* What you need to do: After finding "You are a computer-use agent. 845x528 pixels." in the data, write out its line and all following lines without change, up to and including the last one. Leave out pictures.

* Available data:

- - - -

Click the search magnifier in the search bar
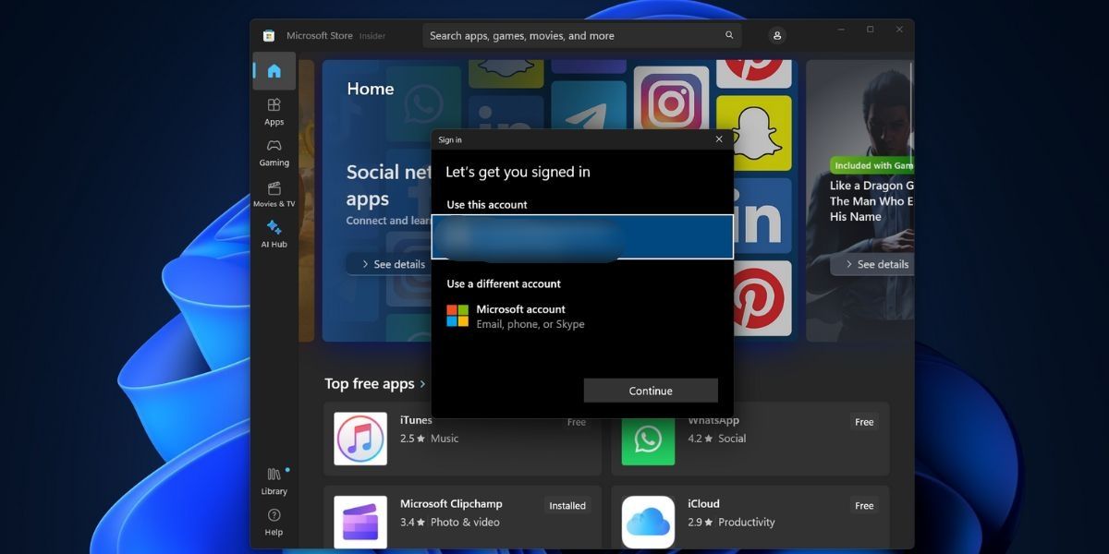click(729, 35)
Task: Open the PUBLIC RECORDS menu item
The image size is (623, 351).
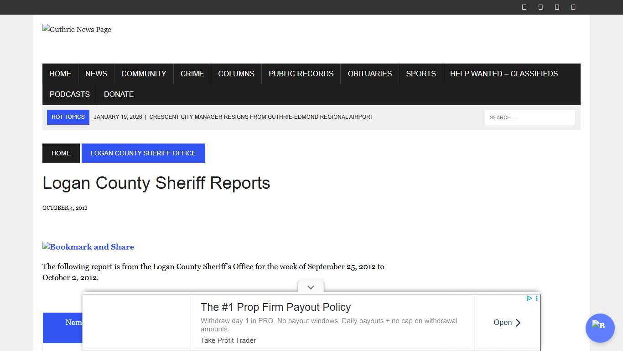Action: 301,74
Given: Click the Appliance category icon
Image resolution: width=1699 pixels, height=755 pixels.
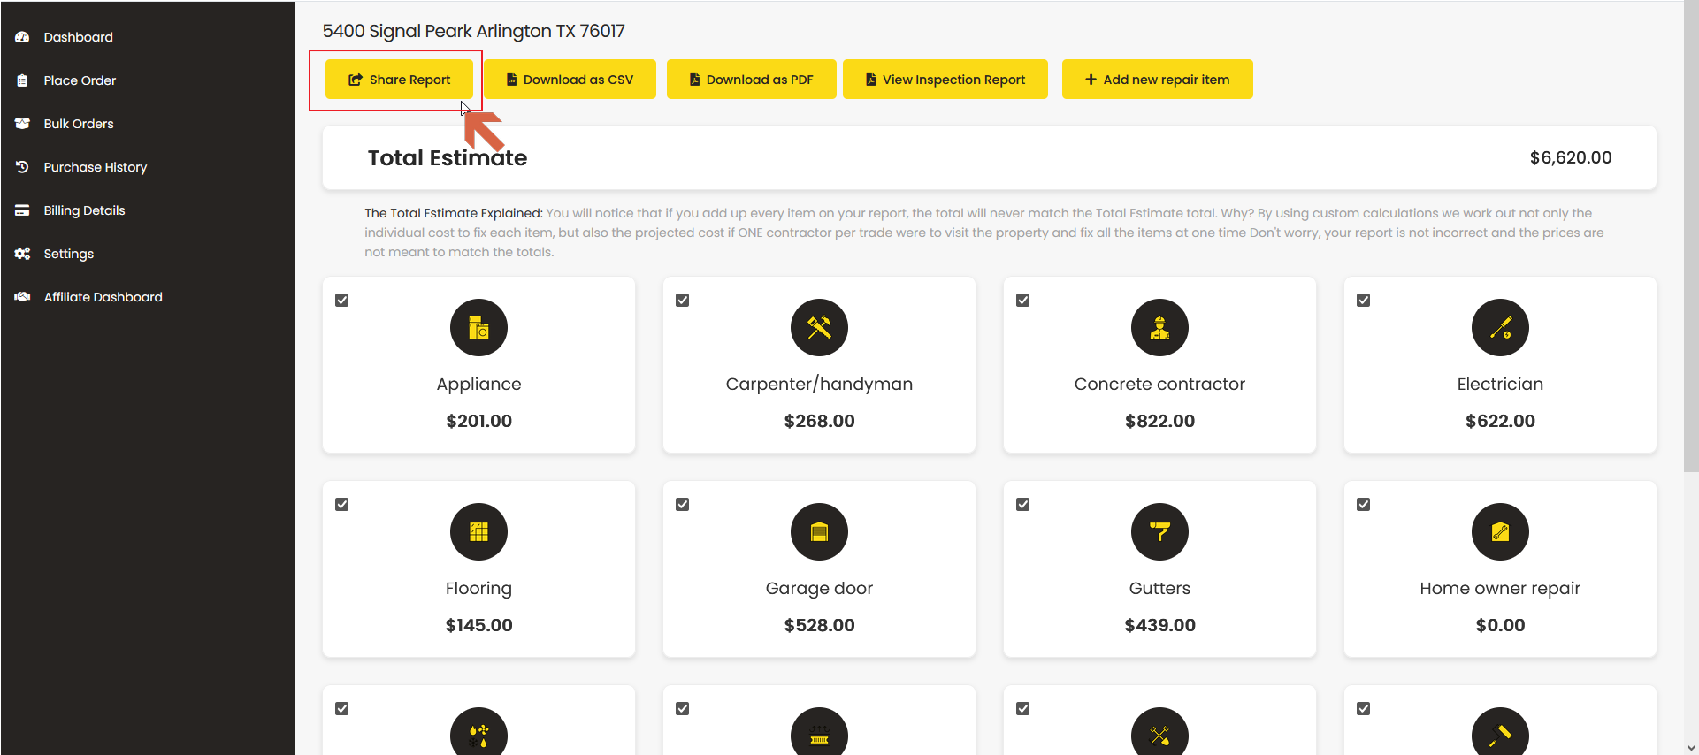Looking at the screenshot, I should click(x=478, y=328).
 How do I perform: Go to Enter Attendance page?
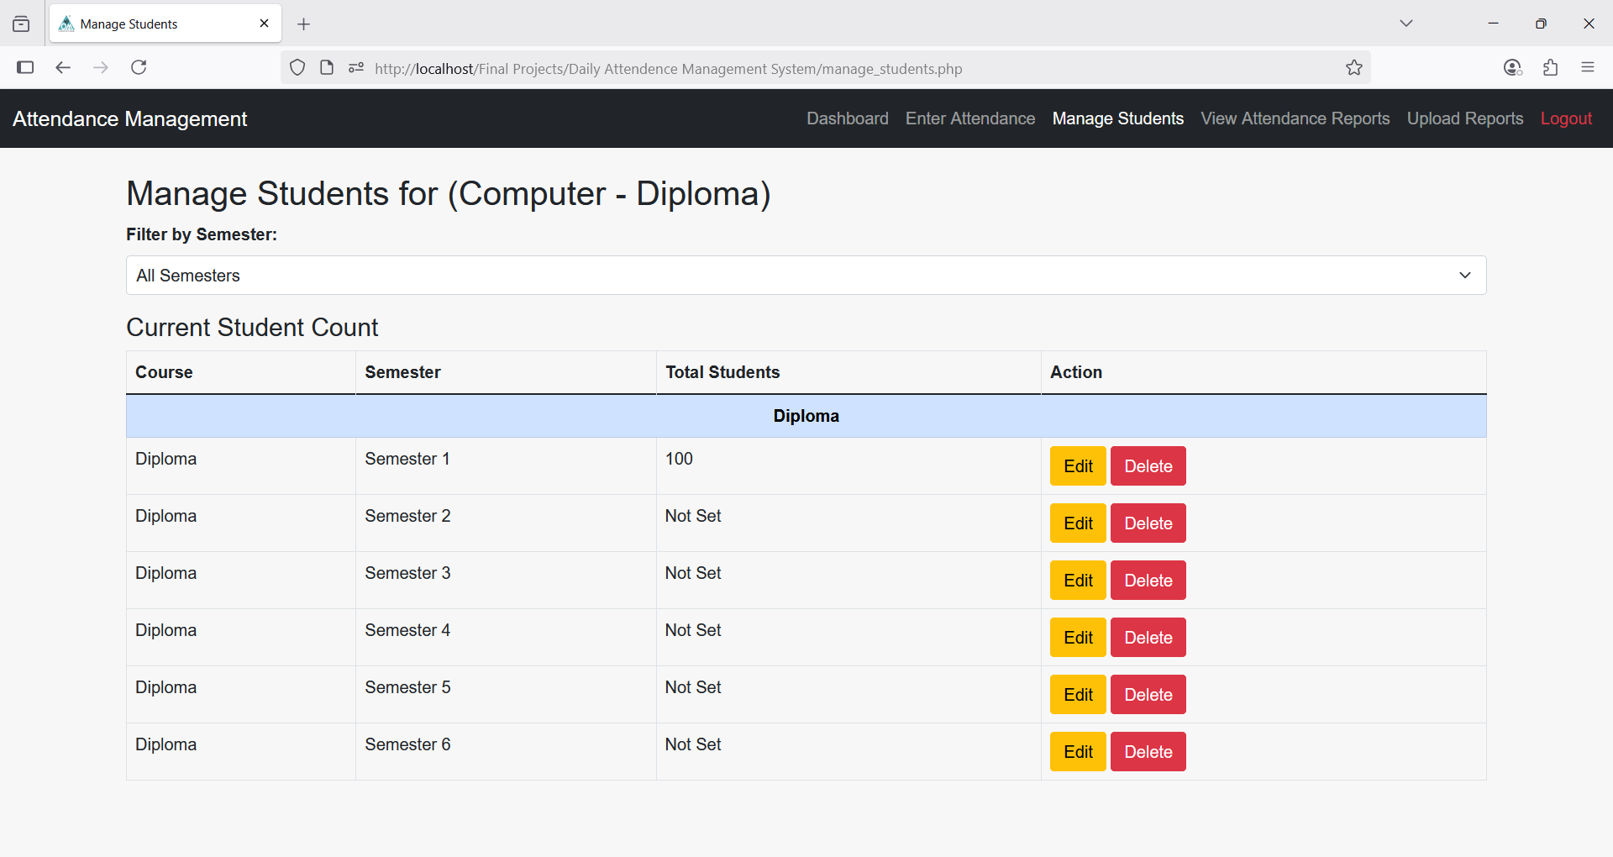pyautogui.click(x=969, y=118)
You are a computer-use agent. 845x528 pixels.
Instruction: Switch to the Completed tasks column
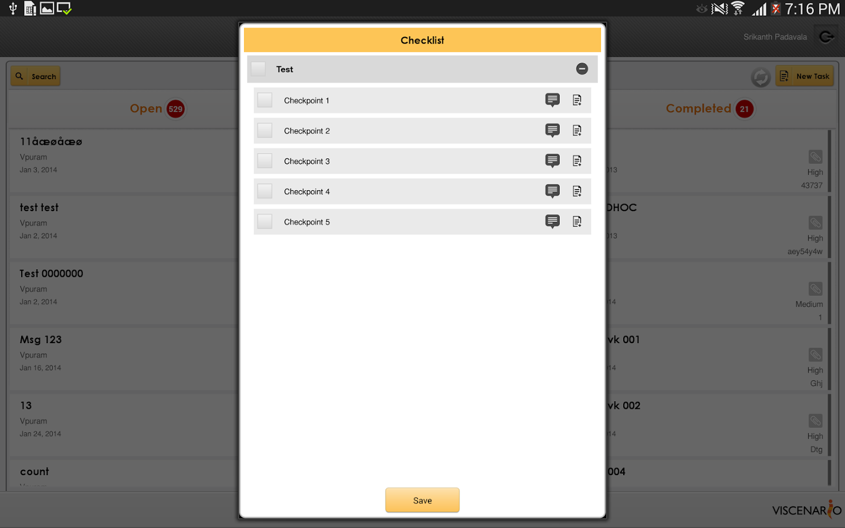click(698, 109)
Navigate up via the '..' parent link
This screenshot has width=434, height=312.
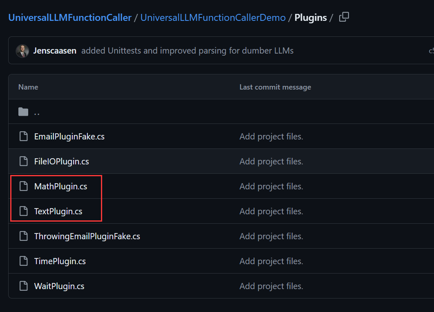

- - - -

* Solution for this task:
You are a computer-use agent. 845x528 pixels.
Instruction: Switch to the Completed tasks column
click(698, 109)
Navigate up via the '..' parent link
This screenshot has width=434, height=312.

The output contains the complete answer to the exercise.